**Exercise objective:** When you reach the line that contains "Reload the page using the address bar icon" in the data below, start reproducing lines exactly, and stop after the line that contains "Given: Choose 3000 - General fund".

**Available data:**

==============================

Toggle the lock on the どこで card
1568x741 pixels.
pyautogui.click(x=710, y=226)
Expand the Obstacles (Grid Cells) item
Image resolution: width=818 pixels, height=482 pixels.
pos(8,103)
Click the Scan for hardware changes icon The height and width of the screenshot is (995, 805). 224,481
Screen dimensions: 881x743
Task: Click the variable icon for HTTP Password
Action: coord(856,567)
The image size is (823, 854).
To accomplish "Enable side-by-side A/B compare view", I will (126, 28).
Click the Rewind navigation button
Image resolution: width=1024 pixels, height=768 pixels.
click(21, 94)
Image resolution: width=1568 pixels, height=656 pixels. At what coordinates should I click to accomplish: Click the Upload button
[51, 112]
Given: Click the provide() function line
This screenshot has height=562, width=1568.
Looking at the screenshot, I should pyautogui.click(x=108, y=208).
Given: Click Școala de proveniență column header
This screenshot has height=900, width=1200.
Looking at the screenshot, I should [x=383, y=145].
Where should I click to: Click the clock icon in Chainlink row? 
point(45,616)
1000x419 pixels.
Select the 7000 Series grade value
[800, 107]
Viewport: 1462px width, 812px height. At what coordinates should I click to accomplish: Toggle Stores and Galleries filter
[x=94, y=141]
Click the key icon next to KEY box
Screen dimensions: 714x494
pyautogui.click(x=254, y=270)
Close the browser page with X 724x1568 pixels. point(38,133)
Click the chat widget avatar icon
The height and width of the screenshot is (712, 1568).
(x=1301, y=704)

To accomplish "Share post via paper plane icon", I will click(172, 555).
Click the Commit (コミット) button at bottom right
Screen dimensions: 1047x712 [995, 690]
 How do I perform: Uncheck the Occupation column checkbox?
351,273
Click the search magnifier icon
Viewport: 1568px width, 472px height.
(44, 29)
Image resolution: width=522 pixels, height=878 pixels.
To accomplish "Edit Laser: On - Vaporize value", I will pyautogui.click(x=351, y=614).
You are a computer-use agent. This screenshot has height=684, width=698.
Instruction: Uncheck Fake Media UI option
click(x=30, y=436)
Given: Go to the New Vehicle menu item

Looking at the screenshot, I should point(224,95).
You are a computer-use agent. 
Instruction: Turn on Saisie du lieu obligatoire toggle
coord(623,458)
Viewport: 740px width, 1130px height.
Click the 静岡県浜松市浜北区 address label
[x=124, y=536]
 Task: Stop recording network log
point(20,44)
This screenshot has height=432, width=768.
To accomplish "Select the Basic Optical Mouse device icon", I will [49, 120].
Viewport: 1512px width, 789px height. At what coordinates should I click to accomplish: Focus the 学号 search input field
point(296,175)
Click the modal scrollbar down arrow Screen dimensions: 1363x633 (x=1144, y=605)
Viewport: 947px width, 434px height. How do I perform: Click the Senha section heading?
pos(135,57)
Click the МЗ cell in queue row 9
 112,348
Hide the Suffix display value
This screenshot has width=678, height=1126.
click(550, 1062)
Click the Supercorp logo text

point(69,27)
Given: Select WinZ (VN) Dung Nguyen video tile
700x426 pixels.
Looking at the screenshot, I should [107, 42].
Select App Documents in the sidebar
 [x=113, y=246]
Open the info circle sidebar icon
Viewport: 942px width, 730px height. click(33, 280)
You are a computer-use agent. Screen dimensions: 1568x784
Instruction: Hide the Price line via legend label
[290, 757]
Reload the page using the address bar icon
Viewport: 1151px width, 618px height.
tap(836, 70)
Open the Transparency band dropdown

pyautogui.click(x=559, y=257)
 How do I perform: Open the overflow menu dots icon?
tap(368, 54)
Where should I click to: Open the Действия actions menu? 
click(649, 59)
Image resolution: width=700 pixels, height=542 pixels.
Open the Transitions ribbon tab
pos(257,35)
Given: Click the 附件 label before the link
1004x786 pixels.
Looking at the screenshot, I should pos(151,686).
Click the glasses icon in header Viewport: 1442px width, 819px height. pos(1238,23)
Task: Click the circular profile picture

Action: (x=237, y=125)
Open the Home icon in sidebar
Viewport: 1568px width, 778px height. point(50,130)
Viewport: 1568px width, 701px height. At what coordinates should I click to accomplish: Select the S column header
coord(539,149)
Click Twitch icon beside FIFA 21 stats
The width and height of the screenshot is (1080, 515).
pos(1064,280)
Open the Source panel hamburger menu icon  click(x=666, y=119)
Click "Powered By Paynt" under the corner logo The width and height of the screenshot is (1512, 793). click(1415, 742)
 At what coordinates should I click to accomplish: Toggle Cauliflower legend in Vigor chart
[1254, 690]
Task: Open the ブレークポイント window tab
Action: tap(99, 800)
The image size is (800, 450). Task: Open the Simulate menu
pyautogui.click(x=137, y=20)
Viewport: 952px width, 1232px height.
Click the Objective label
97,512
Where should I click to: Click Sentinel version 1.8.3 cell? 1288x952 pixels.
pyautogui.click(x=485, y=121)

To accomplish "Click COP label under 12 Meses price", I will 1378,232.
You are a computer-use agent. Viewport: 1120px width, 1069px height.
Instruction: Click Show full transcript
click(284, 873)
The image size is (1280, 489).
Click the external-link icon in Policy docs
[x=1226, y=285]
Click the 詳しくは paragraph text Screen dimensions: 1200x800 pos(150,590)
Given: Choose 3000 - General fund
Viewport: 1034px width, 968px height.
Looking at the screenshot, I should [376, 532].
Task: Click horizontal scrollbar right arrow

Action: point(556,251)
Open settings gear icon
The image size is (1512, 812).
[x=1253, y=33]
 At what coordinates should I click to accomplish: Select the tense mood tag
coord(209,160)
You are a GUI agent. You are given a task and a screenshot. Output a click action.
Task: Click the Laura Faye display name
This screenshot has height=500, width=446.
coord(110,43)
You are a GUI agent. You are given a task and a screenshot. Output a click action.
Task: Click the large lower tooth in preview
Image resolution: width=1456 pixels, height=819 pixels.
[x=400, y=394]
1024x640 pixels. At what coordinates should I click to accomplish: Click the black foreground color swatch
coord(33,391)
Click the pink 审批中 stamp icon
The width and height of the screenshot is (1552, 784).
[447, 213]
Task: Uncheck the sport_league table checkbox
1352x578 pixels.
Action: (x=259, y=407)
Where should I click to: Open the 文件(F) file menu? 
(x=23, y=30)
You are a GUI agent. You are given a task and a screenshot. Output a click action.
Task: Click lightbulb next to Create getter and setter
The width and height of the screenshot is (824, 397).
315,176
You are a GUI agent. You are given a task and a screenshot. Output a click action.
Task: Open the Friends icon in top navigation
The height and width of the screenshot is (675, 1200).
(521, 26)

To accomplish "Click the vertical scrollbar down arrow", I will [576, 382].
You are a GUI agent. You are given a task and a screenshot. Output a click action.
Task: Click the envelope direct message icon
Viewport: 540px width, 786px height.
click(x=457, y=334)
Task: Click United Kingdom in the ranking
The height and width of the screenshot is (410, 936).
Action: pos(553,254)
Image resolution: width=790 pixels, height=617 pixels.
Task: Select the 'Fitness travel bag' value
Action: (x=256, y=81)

==============================

**Reply:**
Reload the page using the address bar icon
Viewport: 1151px width, 618px height.
tap(836, 70)
Open the Transparency band dropdown

pyautogui.click(x=559, y=257)
 How do I perform: Open the overflow menu dots icon?
tap(368, 54)
Where should I click to: Open the Действия actions menu? 
click(649, 59)
Image resolution: width=700 pixels, height=542 pixels.
Open the Transitions ribbon tab
pos(257,35)
Given: Click the 附件 label before the link
1004x786 pixels.
Looking at the screenshot, I should pos(151,686).
Click the glasses icon in header Viewport: 1442px width, 819px height. pos(1238,23)
Task: Click the circular profile picture

Action: (x=237, y=125)
Open the Home icon in sidebar
Viewport: 1568px width, 778px height. point(50,130)
Viewport: 1568px width, 701px height. At what coordinates should I click to accomplish: Select the S column header
coord(539,149)
Click Twitch icon beside FIFA 21 stats
The width and height of the screenshot is (1080, 515).
pos(1064,280)
Open the Source panel hamburger menu icon  click(x=666, y=119)
Click "Powered By Paynt" under the corner logo The width and height of the screenshot is (1512, 793). click(1415, 742)
 At what coordinates should I click to accomplish: Toggle Cauliflower legend in Vigor chart
[1254, 690]
Task: Open the ブレークポイント window tab
Action: tap(99, 800)
The image size is (800, 450). Task: Open the Simulate menu
pyautogui.click(x=137, y=20)
Viewport: 952px width, 1232px height.
Click the Objective label
97,512
Where should I click to: Click Sentinel version 1.8.3 cell? 1288x952 pixels.
pyautogui.click(x=485, y=121)

To accomplish "Click COP label under 12 Meses price", I will 1378,232.
You are a computer-use agent. Viewport: 1120px width, 1069px height.
Instruction: Click Show full transcript
click(284, 873)
The image size is (1280, 489).
Click the external-link icon in Policy docs
[x=1226, y=285]
Click the 詳しくは paragraph text Screen dimensions: 1200x800 pos(150,590)
Given: Choose 3000 - General fund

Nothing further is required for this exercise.